LSG: Rabattvertrag sticht Arzneimittelgesetz Julia Pradel, 02.04.2014 15:08 Uhr
Im Streit um die Impfstoffversorgung in Baden-Württemberg müssen sich die Apotheker vorerst der AOK geschlagen geben: Das Landessozialgericht (LSG) hat den einstweiligen Rechtsschutz für eine Apothekerin aus dem Kreis Böblingen aufgehoben. Damit müssen die Apotheker die Rabattverträge bedienen, auch wenn sie Zweifel an der Gültigkeit der Verordnung haben. Die Einsparungen für die Kasse wiegen laut Gericht nämlich mehr als die Risiken für die Apotheke.
In dem Fall geht es um die Impfstoffvereinbarung zwischen der AOK Baden-Württemberg und Ärzten: Die Kasse hatte 2012 Rabattverträge über sieben Standardimpfungen abgeschlossen, unter anderem zu Impfstoffen gegen Grippe, Windpocken, FSME und Meningokokken C. Die Ärzte wurden aufgefordert, entweder den jeweiligen Rabattimpfstoff oder produktneutral „Impfstoff gegen...“ zu verordnen.
Die Apotheker hatten sich – zunächst erfolgreich – gegen die produktneutrale Verordnungsweise gewehrt: Im Eilverfahren war das Sozialgericht Stuttgart (SG) zu der Einschätzung gekommen, dass durch die produkt- und wirkstoffneutrale Verordnung die Verantwortung über die Auswahl des Arzneimittels auf die Apotheker verlagert wird. Dies widerspreche aber den gesetzlichen Vorgaben nach AMG und Arzneimittelverschreibungsverordnung (AMVV).
Gegen diese Entscheidung hatte die AOK Beschwerde eingelegt. Die Kasse argumentiert, dass über die Rabattverträge der jeweiligen Indikation der entsprechende Impfstoff eindeutig zuzuordnen ist. Die Apotheker sehen dagegen keinerlei Rechtsgrundlage.
Laut LSG gibt es ein überwiegendes Interesse an einer Stärkung der finanziellen Stabilität der gesetzlichen Krankenversicherung (GKV). Der Umsatz der Apothekerin mit den betroffenen Impfstoffen falle im Verhältnis zu ihrem Gesamtumsatz nicht derart ins Gewicht, dass eine Existenzgefährdung drohe, heißt es.
In der vergangenen Woche wurde der einstweilige Rechtsschutz für die Apothekerin daher aufgehoben. Sie muss nun damit leben, für die Abgabe eines nicht rabattierten Impfstoffs retaxiert zu werden. Außerdem droht ihr das Risiko, wegen Abgabeverweigerung oder Verstoßes gegen AMG und AMVV belangt zu werden.

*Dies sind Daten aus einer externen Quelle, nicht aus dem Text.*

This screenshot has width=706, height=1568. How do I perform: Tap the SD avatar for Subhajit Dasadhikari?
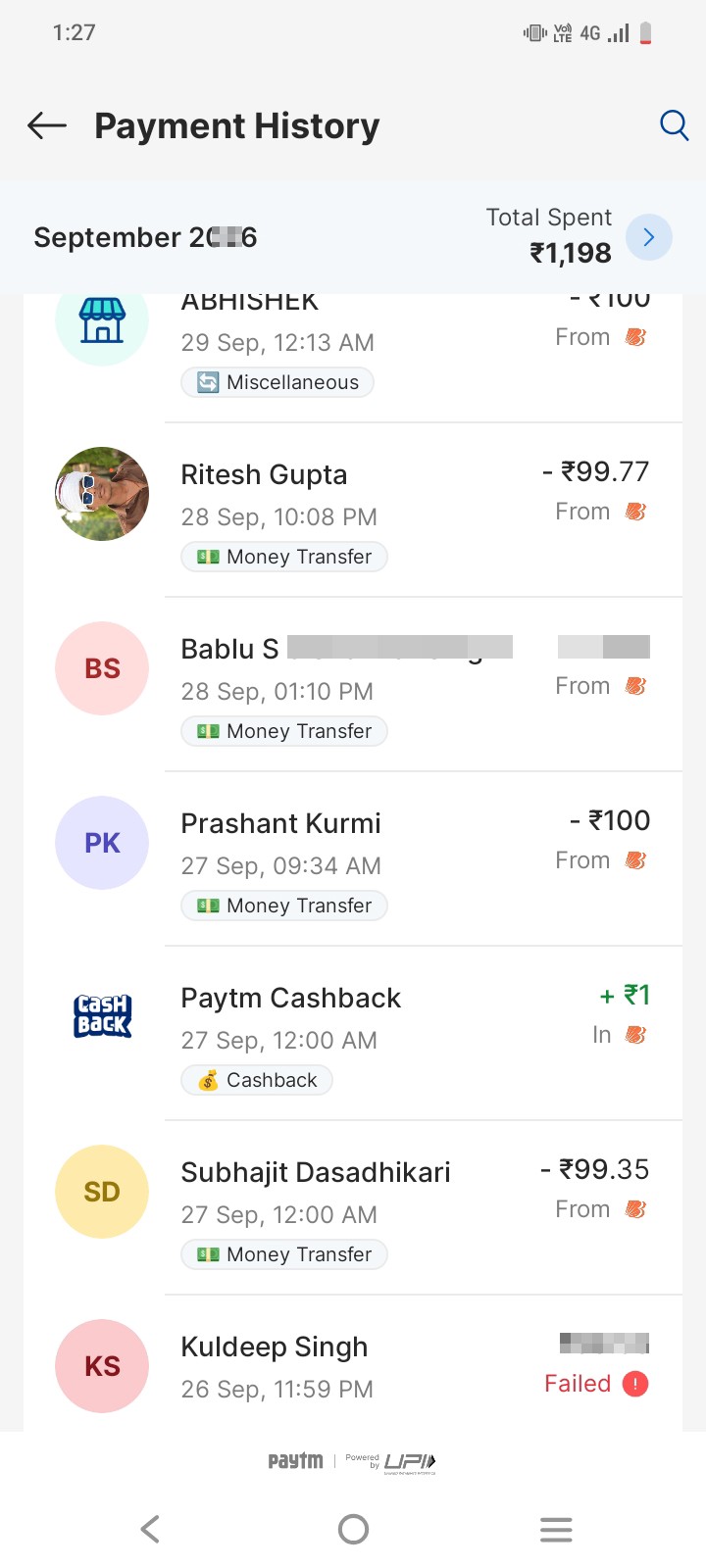[102, 1192]
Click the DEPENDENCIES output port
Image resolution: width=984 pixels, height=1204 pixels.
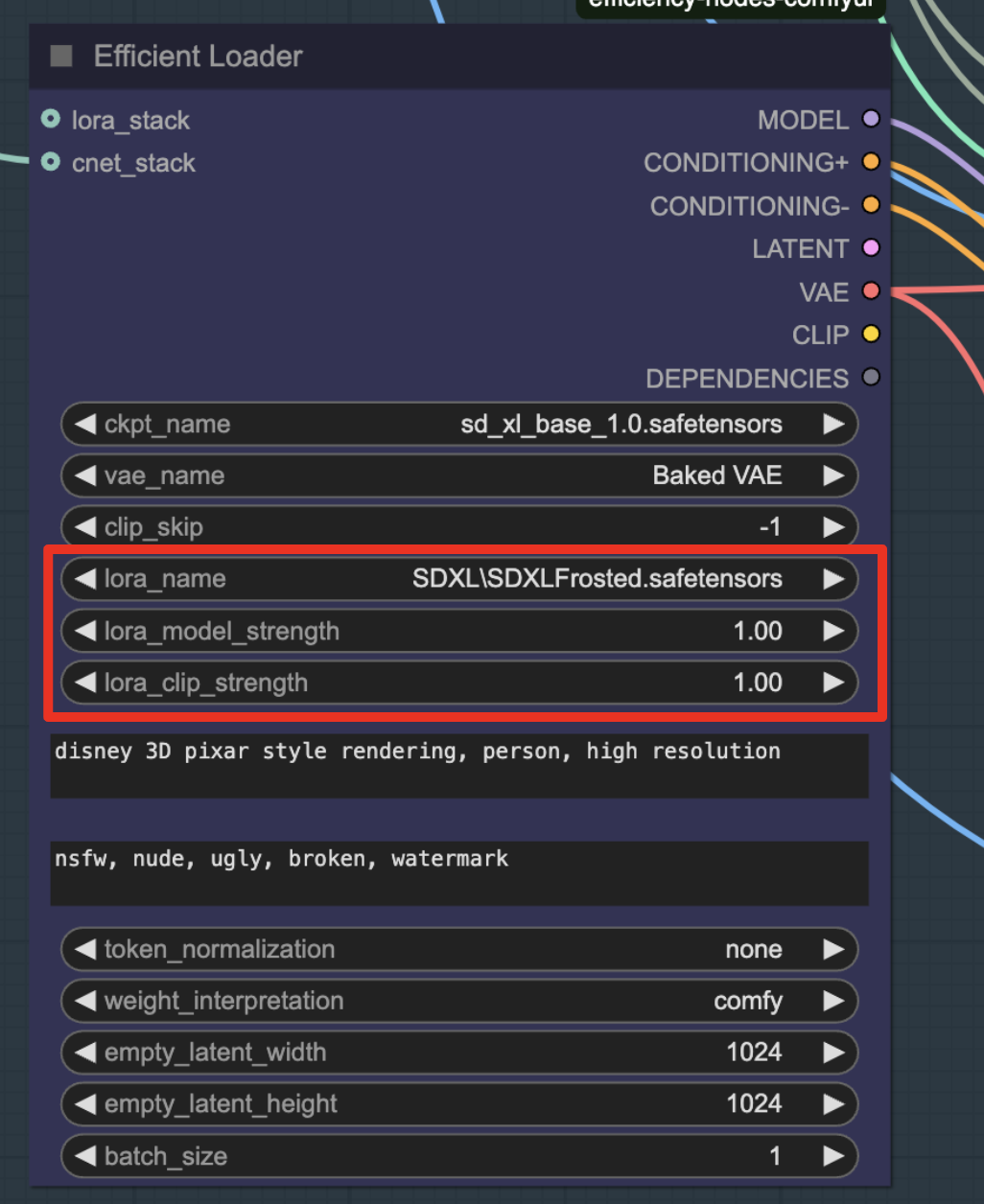(870, 378)
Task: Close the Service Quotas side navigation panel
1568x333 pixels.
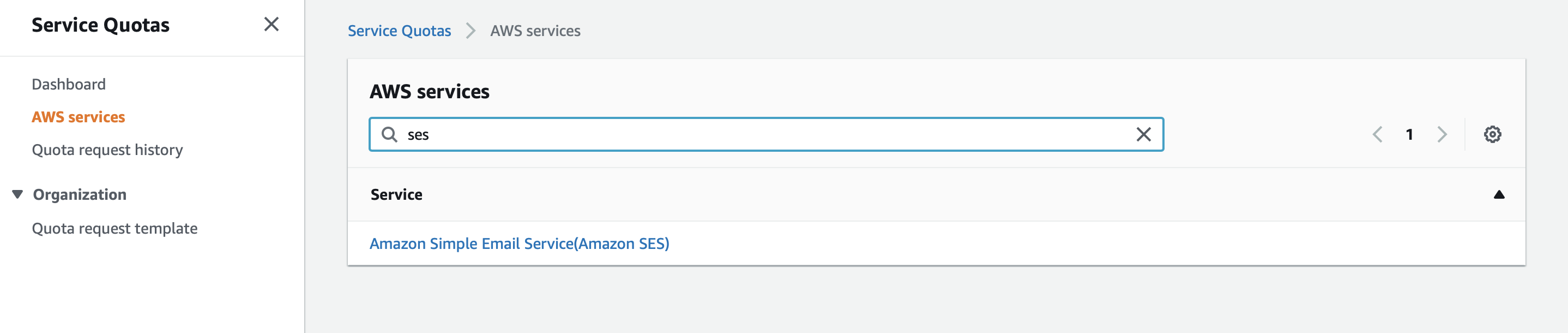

Die Apotheker haben damit noch weniger Klarheit als zuvor. Beim Apothekerverband sieht man die Entscheidung daher kritisch: „Wir können dem inhaltlich nicht folgen“, so ein Sprecher. In Stuttgart hofft man, dass die Ärzte bis zum Ende des Hauptsacheverfahrens weiterhin die Rabattimpfstoffe namentlich verordnen. Ansonsten rät man den Apotheken, sich in der Praxis rückzuversichern.
Mit der Entscheidung des LSG im Rücken hat die AOK bereits die nächste Ausschreibung über Standardimpfstoffe gestartet: Die Verträge über sieben Vakzine sollen nahtlos an die bestehenden Vereinbarungen anschließen.